This is the most impactful step from a performance perspective. I/O load increases significantly, due to the extra R/W operations required to commit the snapshot blocks back to the original VMDK. This eventually leads to the VM “stun” required to commit the final bits of the snapshot. The “stun” is typically a short pause usually only a few seconds or less, where the VM is unresponsive ("lost ping") while the very last bits of the snapshot file are committed.
VMware uses a “rolling snapshot” method to minimize the impact and duration of the stun as outlined below:
1.The ESX(i) host takes a second, “helper” snapshot to hold new writes.
2.The ESX(i) host reads the blocks from the original snapshot and commits them to the original VMDK file.

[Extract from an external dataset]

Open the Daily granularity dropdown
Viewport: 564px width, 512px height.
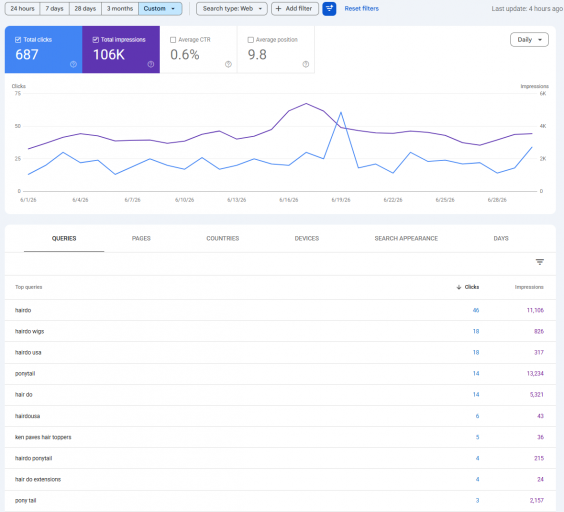coord(529,40)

3.The ESX(i) host checks the size of the “helper” snapshots, if over the threshold size, repeat step 1.
4.Once all helper snapshots are determined to be under the threshold size, “stun” the VM and commit the last bits of the snapshot.
This “stun” period can be less than 1 second for small VMs with light load, or several seconds for larger VMs with significant load. To external clients this small stun simply looks like the server is “busy” and thus might delay a response for a few seconds. However, applications that are very sensitive to delays may experience issues with this short period of unresponsiveness.
Please refer to VMware Knowledge Base article 1002836 for explanation of snapshot removal issues.